In this example, we simulate a user first asking about the main reasons for climate change, and then posing another question based on the model's explanation. In subsequent requests, we keep the content of the previous conversation to ensure that the model can remember the history of the previous conversation and generate a response based on it. This method achieves the transmission and memory of the dialogue state by using the input and output of the previous conversation round as the history messages of the new request.

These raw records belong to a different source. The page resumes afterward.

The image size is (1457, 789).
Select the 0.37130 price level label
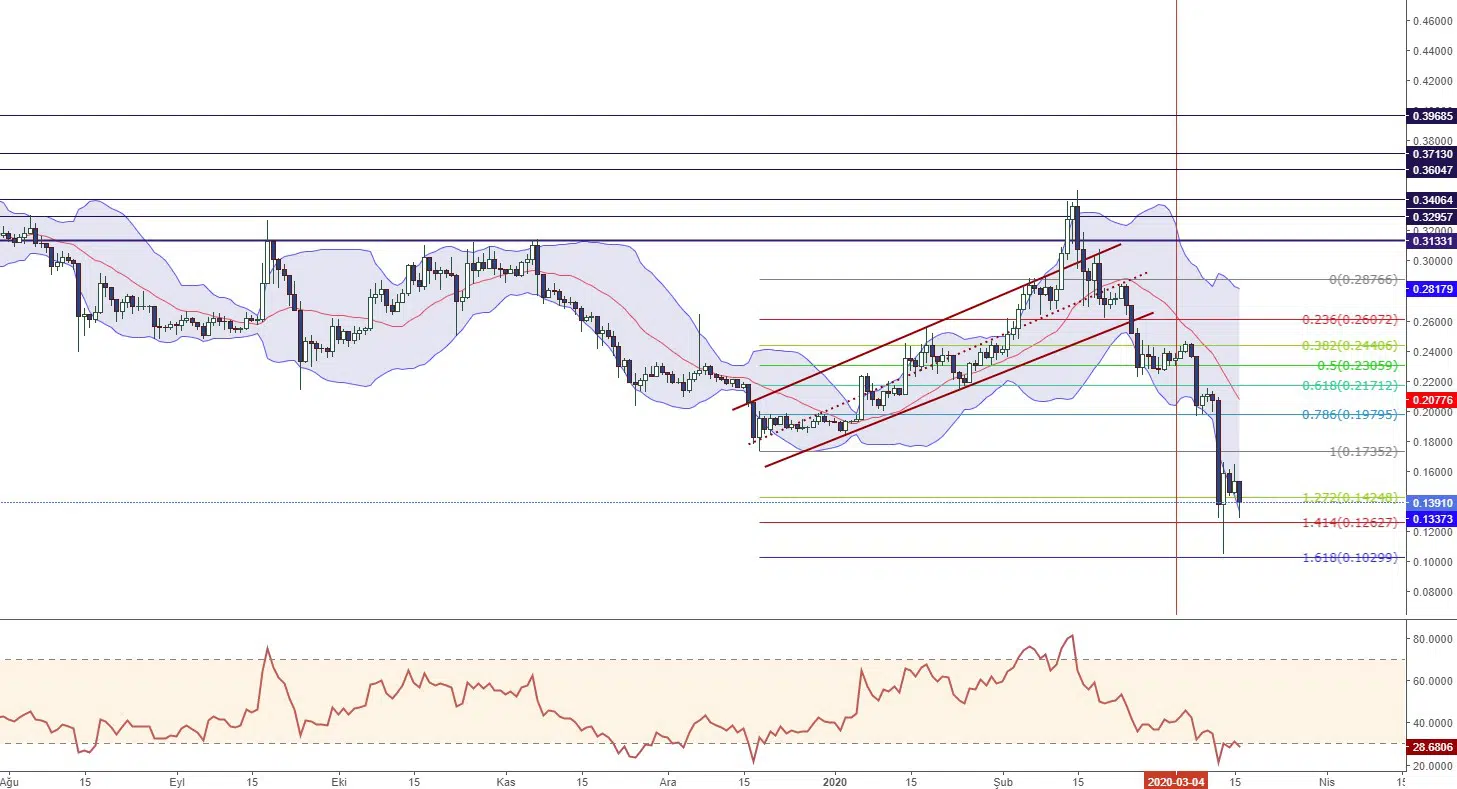pyautogui.click(x=1430, y=154)
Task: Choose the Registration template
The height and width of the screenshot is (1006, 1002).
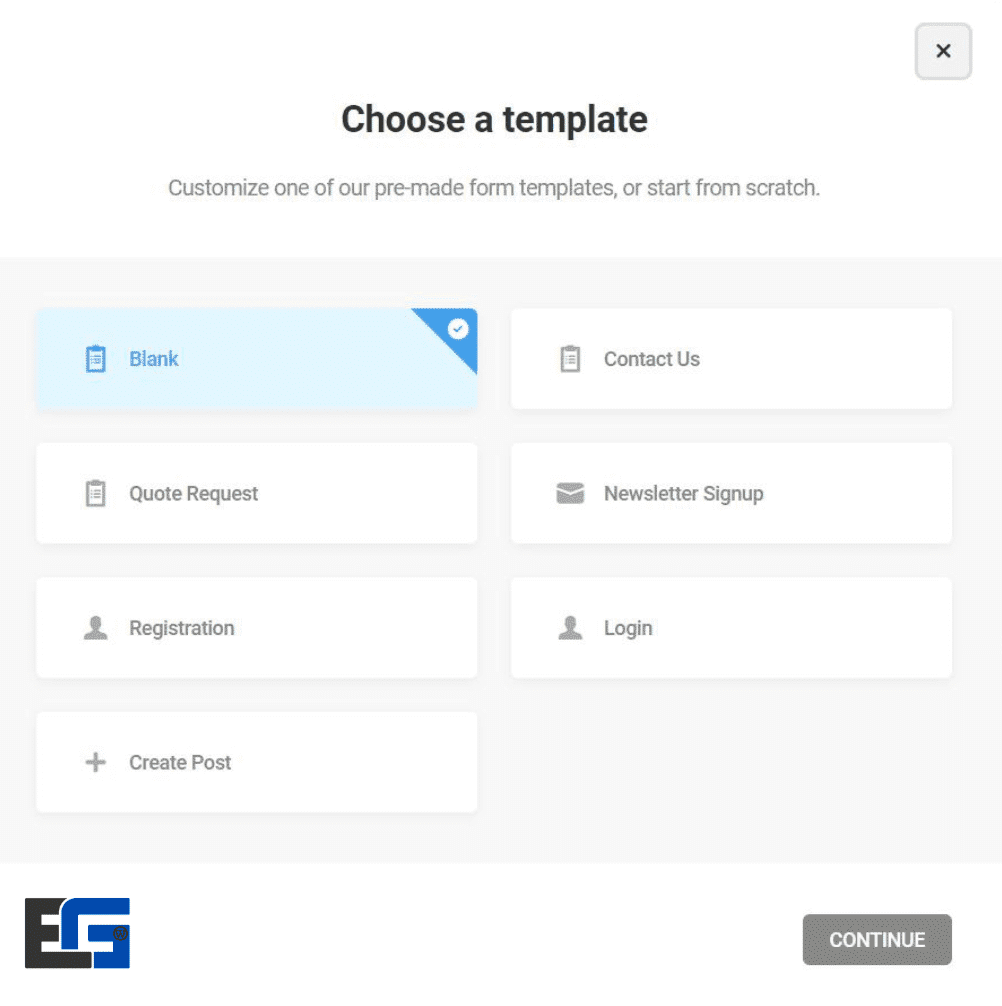Action: point(182,628)
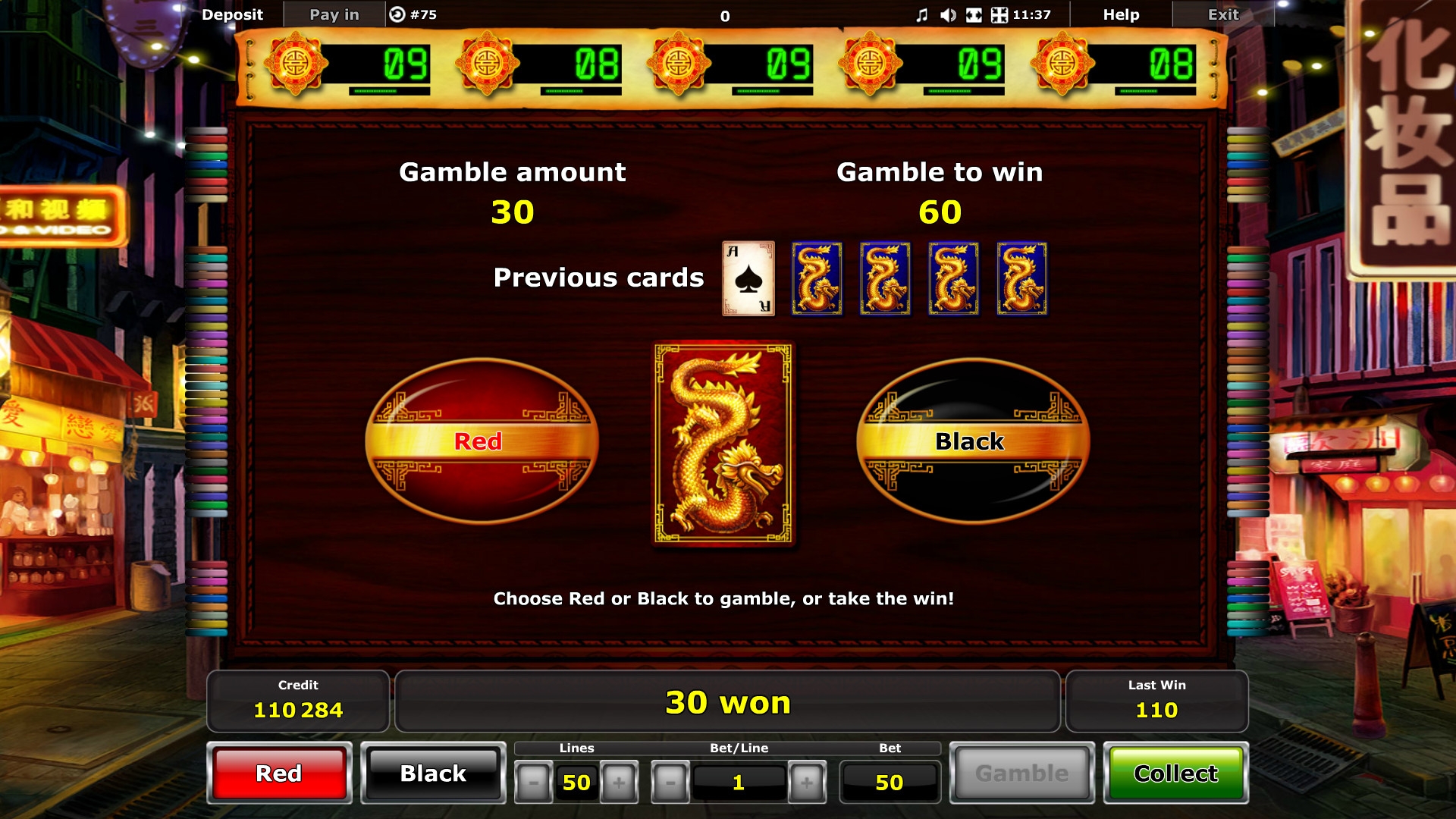Viewport: 1456px width, 819px height.
Task: Open the Help menu
Action: tap(1121, 14)
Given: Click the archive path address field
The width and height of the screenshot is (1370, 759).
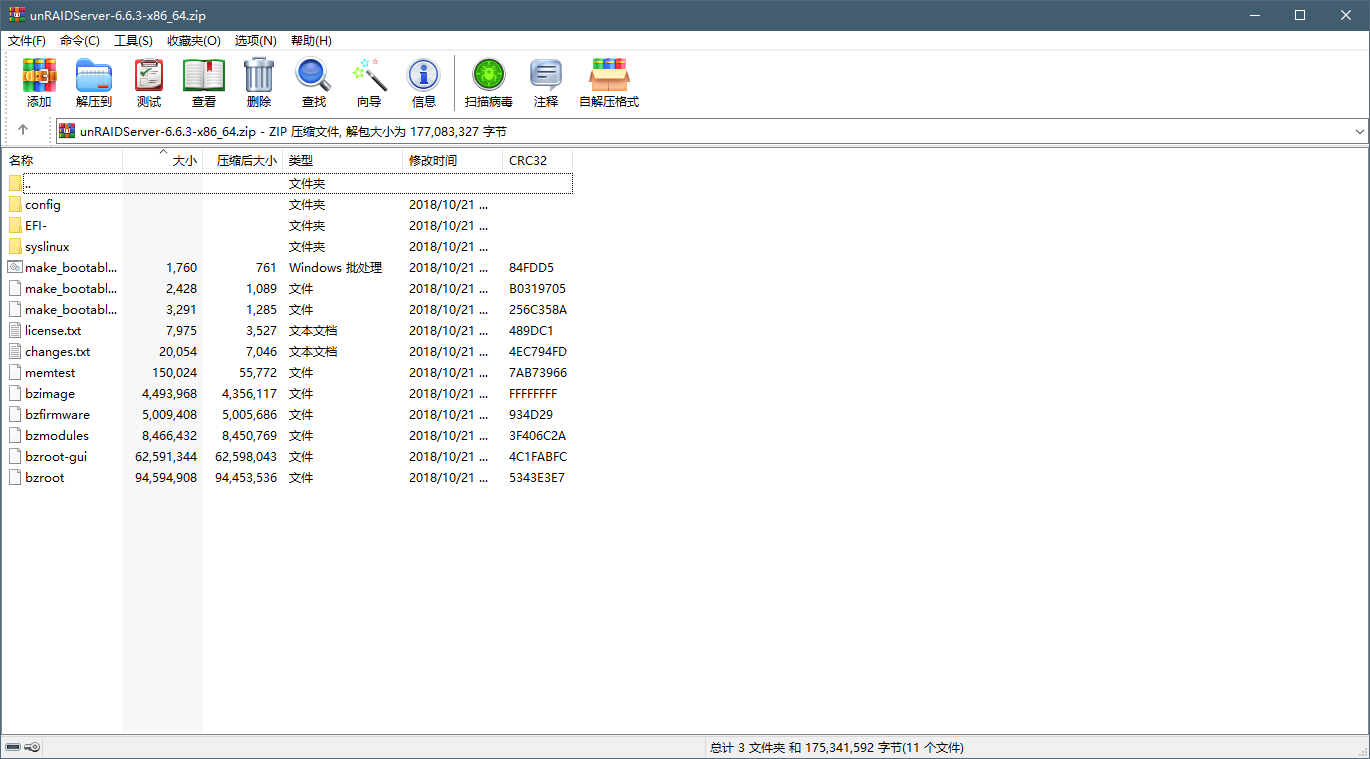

Tip: To implement the memory function of the dialogue, because the model has a maximum tokens limit, it is not feasible to input all historical conversation messages for each request. Typically, relevant messages related to the current questions are input as historical messages into the model, and the subsequent sections will introduce how the Embeddings feature achieves text similarity search.

5. JSON Schema

JSON Schema is a feature of the dialogue model API that allows users to instruct the model to always return a JSON object, suitable for scenarios that require receiving responses in JSON format.

Using JSON Schema

To use JSON Schema, you need to set the response_format field to { "type": "json_object" } in the HTTP request body and ensure that the system message indicates that the model output is in JSON format. Below is a curl request example for enabling JSON Schema:

curl https://api.openai.com/v1/chat/completions \
  -H "Content-Type: application/json" \
  -H "Authorization: Bearer $OPENAI_API_KEY" \
  -d '{
    "model": "gpt-3.5-turbo-1106",
    "response_format": { "type": "json_object" },
    "messages": [
      {
        "role": "system",
        "content": "You are a helpful assistant designed to output JSON."
      },
      {
        "role": "user",
        "content": "Which team won the 2020 World Series?"
      }
    ]
  }'

Parsing JSON Schema Response

In JSON Schema mode, the response will contain a complete and perfectly parsed JSON object. This mode ensures that the model's output is a valid JSON object that can be directly parsed and used. Below is an example of a response that could be returned using JSON Schema:

{
  "choices": [
    {
      "finish_reason": "stop",
      "message": {
        "content": "{\"winner\": \"Los Angeles Dodgers\"}"
      }
    }
  ]
}

In Python, you can use the following code to extract the content from the response:

import json

response = {
  "choices": [
    {
      "finish_reason": "stop",
      "message": {
        "content": "{\"winner\": \"Los Angeles Dodgers\"}"
      }
    }
  ]
}

response_content = json.loads(response['choices'][0]['message']['content'])

print(response_content)

The output will be:

{'winner': 'Los Angeles Dodgers'}

JSON Schema provides a reliable method for ensuring the correct formatting of responses for specific use cases. Therefore, it is recommended to enable JSON Schema in scenarios where there are specific requirements for the API response format.